→ **PETUNJUK TUGAS**:
a - Jawab pertanyaan berikut berdasarkan teks tentang isu pemakzulan.
(i) Apa jabatan Gibran Rakabuming Raka?
(ii) Melalui akun apa Jimly menulis pernyataannya pada 8 Juni 2025?
(iii) Pada hal apa Jimly menyarankan perhatian publik dan lembaga negara difokuskan?
b - Kutip dengan persis seluruh bagian teks tentang isu pemakzulan, mulai dari "Repelita Jakarta - Pakar" turun sampai "di ruang publik.".

───── TEKS YANG DITAMPILKAN

Repelita Jakarta - Pakar hukum tata negara Jimly Asshiddiqie merespons tajam soal isu pemakzulan Wakil Presiden Gibran Rakabuming Raka yang kembali mencuat di ruang publik.
Ia menilai wacana tersebut tidak realistis dan tidak mungkin terjadi dalam peta politik saat ini.
Menurut Jimly, penolakan dari sejumlah partai besar sudah menjadi sinyal kuat bahwa proses pemakzulan tidak akan berlanjut.
“Sudah 3 partai tolak pemakzulan, apa tidak cukup untuk yakinkan, pemakzulan tidak mungkin terjadi?,” tulis Jimly melalui akun X @JimlyAs pada 8 Juni 2025.
Jimly menyarankan agar perhatian publik dan lembaga negara lebih difokuskan pada pengawasan jalannya pemerintahan ketimbang membuang energi untuk hal yang tidak produktif.

──────────
───── CUPLIKAN DATA

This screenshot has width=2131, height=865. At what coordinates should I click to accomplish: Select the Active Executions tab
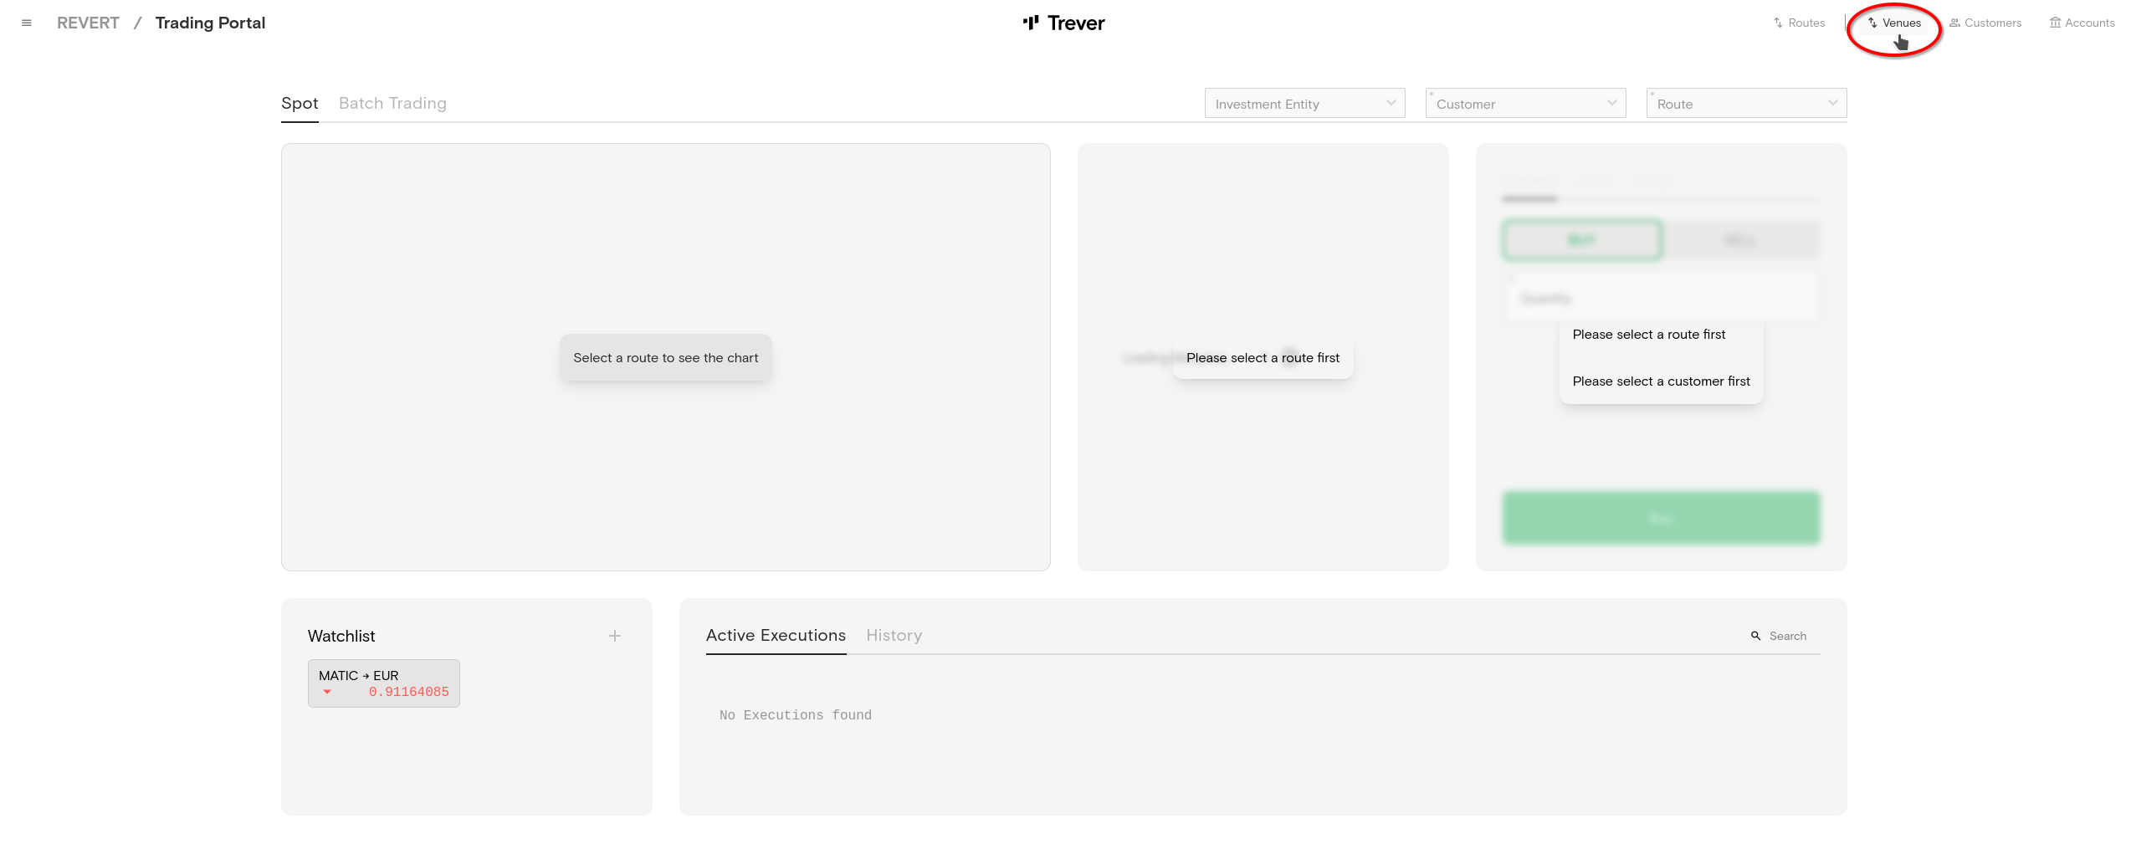coord(776,636)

──────────

→ **JAWABAN LATIHAN**:
a -
(i) Wakil Presiden.
(ii) Akun X @JimlyAs.
(iii) Pada pengawasan jalannya pemerintahan.

b -
Repelita Jakarta - Pakar hukum tata negara Jimly Asshiddiqie merespons tajam soal isu pemakzulan Wakil Presiden Gibran Rakabuming Raka yang kembali mencuat di ruang publik.